▶ _Extracted entries_
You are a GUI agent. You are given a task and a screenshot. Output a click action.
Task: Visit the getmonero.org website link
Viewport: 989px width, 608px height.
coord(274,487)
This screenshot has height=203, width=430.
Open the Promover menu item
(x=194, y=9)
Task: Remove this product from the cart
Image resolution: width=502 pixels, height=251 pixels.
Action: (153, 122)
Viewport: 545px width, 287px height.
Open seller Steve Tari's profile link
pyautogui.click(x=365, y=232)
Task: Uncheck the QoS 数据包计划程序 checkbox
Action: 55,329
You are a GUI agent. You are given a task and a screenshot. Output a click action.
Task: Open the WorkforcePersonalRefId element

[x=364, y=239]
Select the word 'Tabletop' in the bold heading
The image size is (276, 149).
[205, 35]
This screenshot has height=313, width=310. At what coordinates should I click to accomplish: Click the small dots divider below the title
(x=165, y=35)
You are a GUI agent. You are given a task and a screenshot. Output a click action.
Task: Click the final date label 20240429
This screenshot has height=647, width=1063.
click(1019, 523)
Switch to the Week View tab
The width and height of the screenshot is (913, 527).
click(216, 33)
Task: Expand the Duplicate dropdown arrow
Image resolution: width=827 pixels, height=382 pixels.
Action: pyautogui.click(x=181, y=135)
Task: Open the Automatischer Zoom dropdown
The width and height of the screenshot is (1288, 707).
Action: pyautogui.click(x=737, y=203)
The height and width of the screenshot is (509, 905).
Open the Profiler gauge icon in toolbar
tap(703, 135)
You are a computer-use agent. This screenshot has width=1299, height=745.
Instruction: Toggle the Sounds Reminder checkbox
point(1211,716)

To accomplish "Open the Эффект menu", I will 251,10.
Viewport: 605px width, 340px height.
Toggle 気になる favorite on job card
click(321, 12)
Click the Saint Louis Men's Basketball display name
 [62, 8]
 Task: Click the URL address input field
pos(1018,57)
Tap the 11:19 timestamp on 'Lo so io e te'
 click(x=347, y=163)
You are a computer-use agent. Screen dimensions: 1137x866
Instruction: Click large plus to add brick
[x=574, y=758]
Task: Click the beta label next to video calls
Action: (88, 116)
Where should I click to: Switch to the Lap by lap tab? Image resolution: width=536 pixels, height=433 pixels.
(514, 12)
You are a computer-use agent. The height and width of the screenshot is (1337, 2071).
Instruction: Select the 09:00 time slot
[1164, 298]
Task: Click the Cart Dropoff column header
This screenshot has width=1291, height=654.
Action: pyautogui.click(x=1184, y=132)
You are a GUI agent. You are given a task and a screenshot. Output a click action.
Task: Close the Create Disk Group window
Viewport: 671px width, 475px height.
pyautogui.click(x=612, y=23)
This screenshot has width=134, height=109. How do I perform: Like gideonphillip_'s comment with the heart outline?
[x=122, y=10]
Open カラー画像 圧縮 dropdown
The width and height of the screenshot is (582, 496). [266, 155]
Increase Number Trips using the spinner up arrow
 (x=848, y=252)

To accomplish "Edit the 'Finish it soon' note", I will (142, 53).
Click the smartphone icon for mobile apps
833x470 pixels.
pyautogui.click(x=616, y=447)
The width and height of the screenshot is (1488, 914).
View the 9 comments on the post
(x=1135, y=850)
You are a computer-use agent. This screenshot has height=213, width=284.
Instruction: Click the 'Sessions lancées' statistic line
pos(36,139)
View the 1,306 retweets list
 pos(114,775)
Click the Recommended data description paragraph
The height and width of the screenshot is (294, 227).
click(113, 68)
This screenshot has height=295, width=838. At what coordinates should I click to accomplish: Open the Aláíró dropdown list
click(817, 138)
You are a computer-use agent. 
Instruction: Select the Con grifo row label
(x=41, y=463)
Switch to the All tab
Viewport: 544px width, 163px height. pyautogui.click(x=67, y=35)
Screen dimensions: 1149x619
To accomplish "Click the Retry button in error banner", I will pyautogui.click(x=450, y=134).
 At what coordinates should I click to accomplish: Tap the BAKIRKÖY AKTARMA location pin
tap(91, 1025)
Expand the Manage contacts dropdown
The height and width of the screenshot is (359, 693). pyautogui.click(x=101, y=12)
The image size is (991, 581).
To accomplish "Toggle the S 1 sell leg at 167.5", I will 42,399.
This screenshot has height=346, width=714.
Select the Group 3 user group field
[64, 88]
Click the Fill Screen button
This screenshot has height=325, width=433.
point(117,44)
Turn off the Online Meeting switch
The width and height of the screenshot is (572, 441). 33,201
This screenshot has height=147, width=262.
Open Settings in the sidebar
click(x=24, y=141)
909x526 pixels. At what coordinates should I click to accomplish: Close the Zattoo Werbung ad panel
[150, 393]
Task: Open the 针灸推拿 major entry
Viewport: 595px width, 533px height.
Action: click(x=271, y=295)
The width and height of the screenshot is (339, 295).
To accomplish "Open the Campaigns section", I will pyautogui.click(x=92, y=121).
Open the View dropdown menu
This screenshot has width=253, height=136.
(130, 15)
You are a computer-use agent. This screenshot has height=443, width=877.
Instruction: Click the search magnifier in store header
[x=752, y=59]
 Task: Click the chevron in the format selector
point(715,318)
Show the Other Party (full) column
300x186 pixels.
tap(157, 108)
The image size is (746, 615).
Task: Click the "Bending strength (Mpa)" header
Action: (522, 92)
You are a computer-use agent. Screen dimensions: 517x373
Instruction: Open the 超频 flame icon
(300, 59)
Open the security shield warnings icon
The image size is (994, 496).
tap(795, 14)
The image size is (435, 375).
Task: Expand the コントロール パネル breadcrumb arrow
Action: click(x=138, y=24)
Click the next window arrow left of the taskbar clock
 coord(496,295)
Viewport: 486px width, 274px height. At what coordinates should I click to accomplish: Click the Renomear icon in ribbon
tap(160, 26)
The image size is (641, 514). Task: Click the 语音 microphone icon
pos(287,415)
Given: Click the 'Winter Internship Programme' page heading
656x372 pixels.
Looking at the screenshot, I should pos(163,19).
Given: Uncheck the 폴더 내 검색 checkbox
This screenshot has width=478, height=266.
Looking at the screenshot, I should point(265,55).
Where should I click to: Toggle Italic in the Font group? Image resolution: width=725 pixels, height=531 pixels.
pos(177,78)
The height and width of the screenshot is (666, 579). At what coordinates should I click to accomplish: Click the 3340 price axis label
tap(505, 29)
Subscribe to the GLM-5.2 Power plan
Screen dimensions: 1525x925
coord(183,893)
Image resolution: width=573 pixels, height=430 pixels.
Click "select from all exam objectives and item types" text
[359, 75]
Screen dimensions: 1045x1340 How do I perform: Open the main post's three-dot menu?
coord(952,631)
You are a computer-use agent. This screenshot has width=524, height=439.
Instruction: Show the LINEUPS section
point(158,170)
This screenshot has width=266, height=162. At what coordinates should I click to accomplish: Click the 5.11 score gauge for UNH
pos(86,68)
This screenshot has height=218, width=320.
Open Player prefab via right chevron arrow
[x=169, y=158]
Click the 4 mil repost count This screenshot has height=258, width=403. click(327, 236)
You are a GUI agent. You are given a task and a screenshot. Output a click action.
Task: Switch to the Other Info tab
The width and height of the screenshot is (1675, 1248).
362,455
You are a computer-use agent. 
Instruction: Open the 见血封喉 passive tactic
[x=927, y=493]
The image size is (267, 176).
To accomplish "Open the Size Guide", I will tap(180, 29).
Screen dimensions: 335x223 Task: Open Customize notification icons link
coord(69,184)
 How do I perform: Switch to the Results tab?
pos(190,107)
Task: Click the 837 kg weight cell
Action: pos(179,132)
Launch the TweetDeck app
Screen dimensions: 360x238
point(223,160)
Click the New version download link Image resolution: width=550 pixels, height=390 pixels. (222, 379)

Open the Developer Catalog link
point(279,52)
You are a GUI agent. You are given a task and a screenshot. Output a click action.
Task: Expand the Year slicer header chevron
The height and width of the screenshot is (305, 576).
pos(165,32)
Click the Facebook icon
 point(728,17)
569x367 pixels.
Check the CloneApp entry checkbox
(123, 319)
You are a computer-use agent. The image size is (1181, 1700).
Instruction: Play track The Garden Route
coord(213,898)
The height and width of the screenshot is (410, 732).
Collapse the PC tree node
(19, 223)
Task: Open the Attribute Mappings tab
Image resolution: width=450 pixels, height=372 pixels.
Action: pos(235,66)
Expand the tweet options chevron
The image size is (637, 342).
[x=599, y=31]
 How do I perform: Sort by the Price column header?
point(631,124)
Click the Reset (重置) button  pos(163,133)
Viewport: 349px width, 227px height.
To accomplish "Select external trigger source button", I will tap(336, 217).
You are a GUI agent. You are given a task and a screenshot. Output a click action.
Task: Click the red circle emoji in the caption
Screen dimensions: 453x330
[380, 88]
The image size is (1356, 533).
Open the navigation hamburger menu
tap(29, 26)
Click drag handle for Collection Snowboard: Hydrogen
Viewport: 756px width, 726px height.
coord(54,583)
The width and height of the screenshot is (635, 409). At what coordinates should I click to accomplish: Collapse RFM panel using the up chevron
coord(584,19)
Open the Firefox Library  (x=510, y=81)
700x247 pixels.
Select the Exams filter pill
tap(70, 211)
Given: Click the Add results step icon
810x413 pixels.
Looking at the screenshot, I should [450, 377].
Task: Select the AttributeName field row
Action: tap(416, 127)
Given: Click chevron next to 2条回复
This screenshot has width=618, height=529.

▶ _Task item_
Each line of the entries above that has the word "Other" is to be copied.

▶ _Task answer_
Show the Other Party (full) column
Task: Switch to the Other Info tab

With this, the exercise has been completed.